A proper edge $k$-coloring of a graph is an assignment of $k$ colors to the edges of the graph so that no two adjacent edges have the same color. The smallest integer $k$ such that $G$ has a proper edge $k$-coloring is the chromatic index of $G$.
Giving a simple graph $G$, the well-known Vizing's theorem tells us that the chromatic index of any simple graph $G$ is either $\Delta(G)$ or $\Delta(G)+1$. In particular, if the chromatic index of a graph $G$ is $\Delta(G)+1$, then we say that $G$ is of class two.
Suppose that $G$ is a graph of class two and $\varphi$ is a proper edge coloring using $\Delta(G)+1$ colors. I wonder whether there always exists an edge $uv$ such that
$\varphi(uv)\cup \{\varphi(e)~|~e~is~an~edge~adjacent~to~uv\}$ covers all of the $\Delta(G)+1$ colors.

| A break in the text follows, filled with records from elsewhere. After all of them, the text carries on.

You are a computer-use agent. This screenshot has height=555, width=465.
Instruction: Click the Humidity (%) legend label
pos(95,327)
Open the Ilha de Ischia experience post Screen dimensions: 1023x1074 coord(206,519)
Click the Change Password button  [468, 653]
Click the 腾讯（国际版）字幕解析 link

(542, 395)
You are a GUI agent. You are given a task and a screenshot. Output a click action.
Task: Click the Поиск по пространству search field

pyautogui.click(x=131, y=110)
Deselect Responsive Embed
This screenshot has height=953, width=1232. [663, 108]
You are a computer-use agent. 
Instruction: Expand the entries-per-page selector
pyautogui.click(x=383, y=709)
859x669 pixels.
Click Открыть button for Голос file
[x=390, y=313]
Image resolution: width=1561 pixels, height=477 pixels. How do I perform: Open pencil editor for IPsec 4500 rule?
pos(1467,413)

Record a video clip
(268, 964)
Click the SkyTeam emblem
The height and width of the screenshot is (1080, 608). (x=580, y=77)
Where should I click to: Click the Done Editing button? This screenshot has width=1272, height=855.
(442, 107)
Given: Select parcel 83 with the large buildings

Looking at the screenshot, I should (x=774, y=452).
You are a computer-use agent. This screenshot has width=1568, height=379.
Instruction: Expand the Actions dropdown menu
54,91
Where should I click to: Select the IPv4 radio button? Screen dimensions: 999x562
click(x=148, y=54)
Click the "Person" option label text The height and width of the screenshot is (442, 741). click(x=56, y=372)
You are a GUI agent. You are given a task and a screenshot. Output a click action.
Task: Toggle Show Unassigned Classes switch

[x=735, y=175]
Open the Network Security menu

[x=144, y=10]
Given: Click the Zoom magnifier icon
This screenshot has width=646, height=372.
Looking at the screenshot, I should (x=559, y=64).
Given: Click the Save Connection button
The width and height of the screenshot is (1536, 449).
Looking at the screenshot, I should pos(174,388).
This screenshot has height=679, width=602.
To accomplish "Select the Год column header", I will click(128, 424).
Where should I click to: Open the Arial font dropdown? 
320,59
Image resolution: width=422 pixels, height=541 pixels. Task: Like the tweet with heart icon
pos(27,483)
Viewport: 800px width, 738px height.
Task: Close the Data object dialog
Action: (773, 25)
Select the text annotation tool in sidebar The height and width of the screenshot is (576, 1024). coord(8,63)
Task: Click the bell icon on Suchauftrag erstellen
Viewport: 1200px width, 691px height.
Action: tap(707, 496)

I guess the answer is yes, however, cannot find any source supporting this. If anyone knows some relative references or can prove or disprove this, please reply me. Thanks in advance.
Best Answer
Yes!
Let $uv$ be an edge colored by the last color, say $\Delta+1$. If $uv$ is incidence with all colors, then it is the required edge. So the only case is that every edge colored with $\Delta+1$ is not incident with some color in $[\Delta]$, and thus it can be recolored by that color. This results an edge $\Delta$-coloring, a contradiciton.